The answer should match the entries that follow exactly, except that no image appears in it.

Records contained in a dataset
################

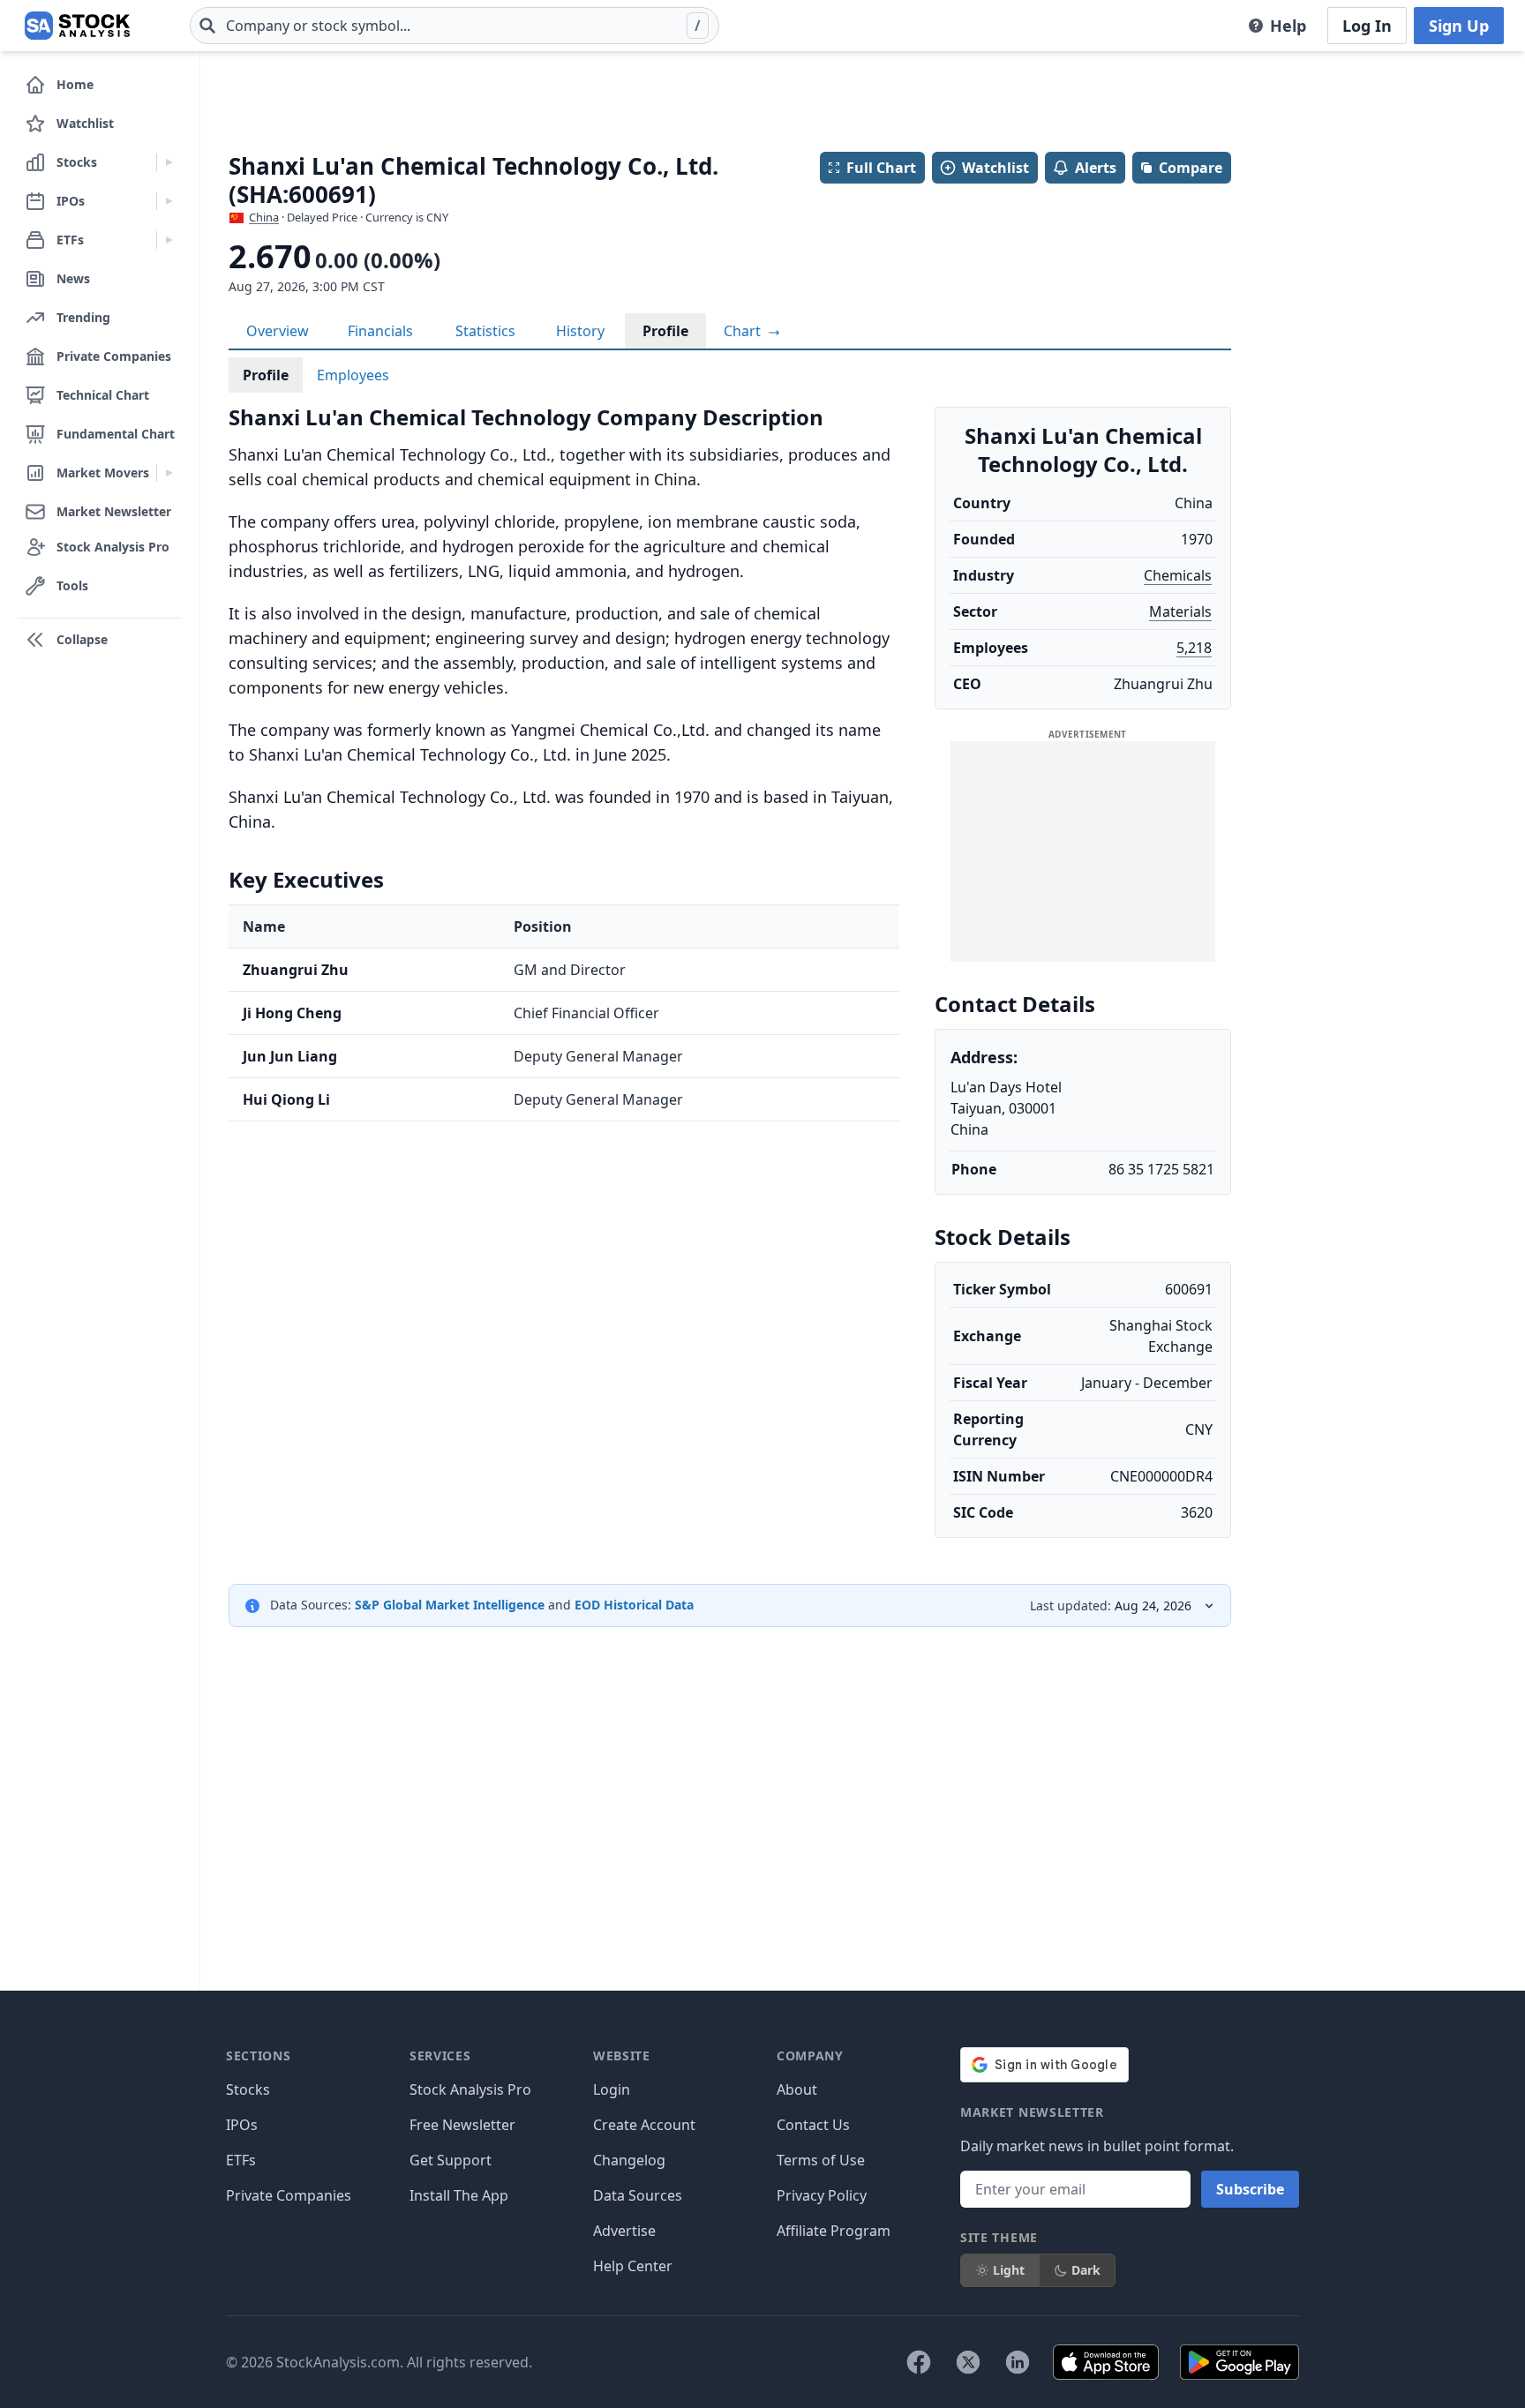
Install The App (458, 2195)
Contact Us (813, 2124)
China (264, 217)
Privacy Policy (822, 2195)
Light (1009, 2270)
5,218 (1194, 647)
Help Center (632, 2266)
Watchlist (995, 167)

################

**Written response:**
Install The App (458, 2195)
Contact Us (813, 2124)
China (264, 217)
Privacy Policy (822, 2195)
Light (1009, 2270)
5,218 (1194, 647)
Help Center (632, 2266)
Watchlist (995, 167)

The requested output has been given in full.